Mais l’histoire ne s’arrête pas là. Une fois les continents formés, l’altération des roches granitiques a progressivement libéré du bore dans les eaux de surface. Ce double mécanisme – croissance continentale et érosion – a mis en place un cycle du bore, assurant une stabilité à long terme de sa concentration dans les océans. « Ces résultats soulèvent d’intéressantes perspectives pour la recherche de la vie sur d’autres mondes », note l’équipe de chercheurs. Ils suggèrent en effet que les planètes rocheuses dépourvues de croûte continentale, comme Mars, pourraient ne pas avoir développé les conditions nécessaires à l’émergence du vivant, du moins selon le modèle terrestre.

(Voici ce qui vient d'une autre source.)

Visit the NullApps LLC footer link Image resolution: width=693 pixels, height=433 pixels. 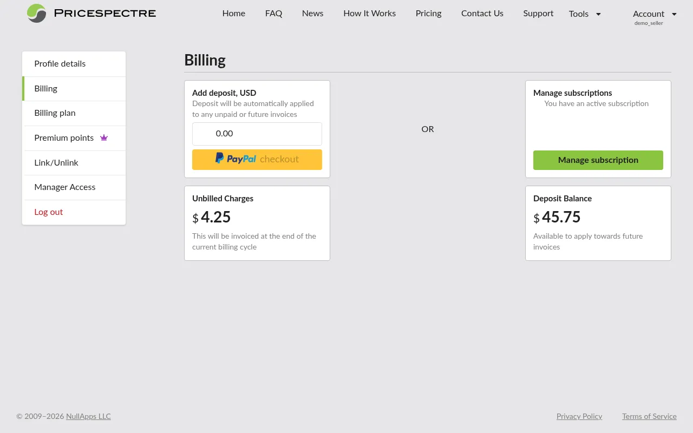point(88,416)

Une piste pour la recherche de vie extraterrestre

Cette découverte ouvre de nouvelles pistes pour l’exobiologie. Jusqu’à présent, les scientifiques envisageaient plusieurs scénarios pour expliquer l’émergence de la vie sur Terre, notamment l’hypothèse d’un « monde à ARN » ou celle de la panspermie, selon laquelle la vie proviendrait de l’espace. Les travaux de Brendan Dyck et son équipe apportent un éclairage inédit : la présence de continents pourrait être un critère majeur pour évaluer l’habitabilité d’une planète.

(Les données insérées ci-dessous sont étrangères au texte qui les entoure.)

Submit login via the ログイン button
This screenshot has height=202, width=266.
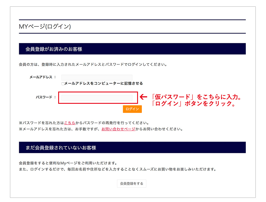132,109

« L’existence de masses continentales granitiques pourrait être un facteur déterminant pour établir les conditions d’habitabilité d’une exoplanète », indique l’étude. Cette hypothèse pourrait orienter les futures recherches de télescopes comme le James-Webb, qui scrutent les atmosphères des planètes situées en dehors de notre système solaire. Pour l’heure, aucune exoplanète n’a encore été identifiée comme possédant des continents similaires à ceux de la Terre, mais les scientifiques restent optimistes. « Cela pourrait changer notre approche de la recherche de vie extraterrestre », souligne Brendan Dyck.

Et maintenant ?

Les prochaines étapes consisteront à affiner les modèles géochimiques pour mieux comprendre comment les premiers continents ont évolué et quel rôle exact ils ont joué dans la régulation des éléments chimiques essentiels à la vie. Des missions spatiales, comme celles prévues vers Mars ou les lunes glacées de Jupiter et Saturne, pourraient également apporter des éléments de réponse en étudiant la composition des sols et des océans souterrains. Enfin, les recherches sur les exoplanètes devraient intégrer cette nouvelle hypothèse, en cherchant des signatures géologiques compatibles avec la présence de continents.

Cette étude rappelle que l’émergence de la vie sur Terre n’est pas seulement le fruit du hasard, mais le résultat d’une série d’événements géologiques et chimiques interdépendants. Une leçon qui pourrait, à terme, guider la quête de la vie dans l’univers.

Le bore permet de stabiliser le ribose, un sucre indispensable à la structure de l’ARN, l’une des premières molécules du vivant. Sans bore, le ribose se dégrade rapidement dans l’eau, empêchant la formation de molécules biologiques complexes.

Selon cette étude, les planètes dépourvues de croûte continentale, comme Mars, pourraient ne pas offrir les conditions chimiques nécessaires à l’émergence de la vie, du moins selon le modèle terrestre. Cependant, d’autres formes de vie, encore inconnues, pourraient exister dans des environnements radicalement différents.